Wednesday, August 15, 2007

Best of DC Blue Ribbon Digest #61 - June 1985

sgIt's that time of year again, time for another Year's Best collection! This time the members of the DCU decided to hold the awards ceremony in outer space, as you can see by this Pat Broderick cover.

This year, as in previous years, collects some absolutely fantastic stories:
the modern classic "The Anatomy Lesson" by Alan Moore, Steve Bissette, and John Totleben (Swamp Thing #21)
"If Superman Didn't Exist..." by Marv Wolfman and Gil Kane (Action Comics #554)
"Killers Also Smile" by Bob Kanigher and Adrian Gonzalez (Sgt.Rock #391)
"Guess What's Coming To Dinner?" by Paul Levitz, Keith Giffen, George Tuska, and Larry Mahlstedt (Legion of Super-Heroes #308)
"Final Duties", a Tale of the Green Lantern Corps by Len Wein and Kane (Green Lantern #177)
"Viva Nebiros!" by Dan Mishkin, Gary Cohn, Paris Cullins, and Gary Martin (Blue Devil #5)
"Who Is Donna Troy?" by Wolfman, George Perez, and Romeo Tanghal (New Teen Titans #38)
"Babe's Story" by Gerry Conway, Jose Luis Garcia Lopez, and Ricardo Villagran (Atari Force #8)

...the only thing taking away from these stories--some of them bona-fide classics--is that DC was in the middle of its (thankfully)brief love affair with the Flexographic printing process. You remember Flexograpghic printing, right? Garish colors, giant weird blobs of color where they don't belong, mis-registered printing. Flexographic was bad enough on regular-sized comics, but on a digest-sized book it's even worse. Luckily, DC would soon see that it was hopeless, and went back to their regular way of coloring their books.

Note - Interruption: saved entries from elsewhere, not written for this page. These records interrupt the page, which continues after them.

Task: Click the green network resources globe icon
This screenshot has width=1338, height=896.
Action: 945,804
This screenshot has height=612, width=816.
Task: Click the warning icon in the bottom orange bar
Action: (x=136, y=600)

One other nice thing in this book is from editor Nicola Cuti--he writes an editorial on the inside back cover, called Digest Forum, where he actually asks to start a dialogue between the book and its readers. He asks what do the readers want to see, and to send letters, which was really cool, since for so long most comic reprint titles seemed to be produced by magic; the readers never getting a sense who was putting these things together.

This request would soon result in something a digest book never had before--a letter's page.